DESCRIPTION OF THE TASK
Rewrite the passage of the blog reply below that opens with the words "Back to eating" and closes with "the anorexic person.", substituting "lunch" for "dinner".

Glad you agree. Yes, this applies to more than eating disorder situations, but this blog is geared to people with eating disorders so I frame my writing to that subject. Plus, sometimes it's difficult for people to relate an issue or style of behavior across categories. That's why we have so many 12-step programs. People have to be able to identify.
I applaud you for living a healthy lifestyle and letting the people in your life see it. I know I have an amazing impact on a few people in my life when we go out and I do not order alcohol. I don't talk about it. But one person asks me every time if it makes me ill or if I am allergice or if I gave it up for some reason. When I say it's just not part of my life and I don't drink because that feels best to me for me I see the amazement on her face.
It used to be like that regarding smoking cigarettes. But now, thank goodness, most people don't smoke.
Back to eating disorders, living a normal healthy life gives the person with an eating disorder the opportunity to be in a normal world with someone who loves her. That means you make dinner as you would for yourself with no consideration at all for the rigid requirements of the anorexic person.
You give her love and let her cope. Of course, you serve healthy choices, not a buffet of binge foods!
Or if you want to go to a movie and she can't go because she doesn't want to be seen in public or because she is afraid she won't be able to get past the snack bar without a meltdown, you say, I'm sorry you won't be with me. I thought you would enjoy the show. And you go anyway.
And when she wants to talk about the details of her body shape, weight, size you change the subject. The whole formula is simple - challenging but simple - do not support the eating disorder symptoms. Support the person.
I'm so glad you are getting that and living it in your life, Shh. Your comment may help other people see how this relates to them in ways other than eating disorders too.

EXTRACTED INFORMATION
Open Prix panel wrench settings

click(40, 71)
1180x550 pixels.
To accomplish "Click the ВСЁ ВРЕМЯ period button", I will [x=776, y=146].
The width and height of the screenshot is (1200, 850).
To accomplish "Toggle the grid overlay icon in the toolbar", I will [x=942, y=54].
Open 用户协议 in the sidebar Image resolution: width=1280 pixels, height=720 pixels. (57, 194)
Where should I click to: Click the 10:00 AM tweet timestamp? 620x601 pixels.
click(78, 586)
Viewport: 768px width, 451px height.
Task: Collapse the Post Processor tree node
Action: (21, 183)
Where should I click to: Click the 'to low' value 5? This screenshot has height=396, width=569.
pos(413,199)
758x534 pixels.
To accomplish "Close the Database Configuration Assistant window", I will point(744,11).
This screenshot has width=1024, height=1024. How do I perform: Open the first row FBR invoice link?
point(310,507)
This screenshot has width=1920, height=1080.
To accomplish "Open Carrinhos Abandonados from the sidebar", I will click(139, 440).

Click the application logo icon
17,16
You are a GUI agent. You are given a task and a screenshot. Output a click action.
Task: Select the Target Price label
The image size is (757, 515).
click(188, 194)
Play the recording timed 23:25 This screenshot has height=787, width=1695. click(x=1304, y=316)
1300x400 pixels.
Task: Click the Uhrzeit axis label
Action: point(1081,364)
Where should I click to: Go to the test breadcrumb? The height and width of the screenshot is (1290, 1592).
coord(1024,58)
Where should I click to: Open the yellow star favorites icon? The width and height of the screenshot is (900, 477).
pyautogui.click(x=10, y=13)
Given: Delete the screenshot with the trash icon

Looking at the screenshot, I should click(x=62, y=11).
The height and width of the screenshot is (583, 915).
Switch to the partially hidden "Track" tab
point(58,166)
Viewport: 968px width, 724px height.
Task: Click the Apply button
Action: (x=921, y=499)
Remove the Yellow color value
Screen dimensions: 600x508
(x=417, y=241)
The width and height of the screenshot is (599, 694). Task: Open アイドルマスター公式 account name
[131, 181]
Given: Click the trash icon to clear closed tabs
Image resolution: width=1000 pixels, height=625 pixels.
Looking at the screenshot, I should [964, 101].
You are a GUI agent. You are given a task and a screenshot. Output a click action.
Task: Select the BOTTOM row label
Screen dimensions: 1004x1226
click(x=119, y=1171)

RESULT
Back to eating disorders, living a normal healthy life gives the person with an eating disorder the opportunity to be in a normal world with someone who loves her. That means you make lunch as you would for yourself with no consideration at all for the rigid requirements of the anorexic person.